Almost all the storefronts on Nos Astra were shut down. Miranda hadn’t really expected much in the way of new tech or weapons available. She knew that as many resources as possible were being pulled to repair the relays, but it was still disappointing so when she found an unsecured rifle she didn’t hesitate in swiping it.

Adam scoffed. “Bit of a double standard, after you just told that kid not to steal.”

“Well, I’m not fifteen and I know what I’m doing. I’m keeping this weapon out of the hands of bad guys.”

“Right,” he drawled, something warm, friendly even, in his voice in a way Miranda hadn’t heard before. “Do as I say not as I do.”

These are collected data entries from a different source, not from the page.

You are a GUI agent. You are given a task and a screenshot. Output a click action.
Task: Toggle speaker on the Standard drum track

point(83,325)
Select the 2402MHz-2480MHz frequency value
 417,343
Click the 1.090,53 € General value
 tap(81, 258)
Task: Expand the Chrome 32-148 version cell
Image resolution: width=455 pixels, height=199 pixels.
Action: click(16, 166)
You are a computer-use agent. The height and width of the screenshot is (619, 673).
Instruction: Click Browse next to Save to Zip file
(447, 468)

They moved easily through the complex. It was much less busy than Thessia had been and not so much destroyed as abandoned.

“Why did you get involved with Cerberus and their xenophobic agenda in the first place?” Adam asked after a while. Miranda looked at him askance, questioning the source of the question. “You don’t seem to have a problem working with non-humans.”

“I don’t.” Miranda shrugged. “They were the only ones who would protect me from my father. They let me do whatever I wanted to get the job done. After a lifetime of being controlled and micromanaged, a little prohuman terrorism was a price I was willing to pay.”

Adam smirked, all the friendliness gone, replaced by something crueller. “I guess you’re not so different from me after all.

Miranda said nothing but she was tempted to comment that she was clearly superior to him. She would never do something so asinine and ridiculous as his little stunt against Shepard on the Citadel. Then again, Adam had clearly been more reasonable in the short time she had been working with him. It made her wonder what Rasa had told him to make him go along with it, if she had deliberately stoked his bitterness towards Shepard.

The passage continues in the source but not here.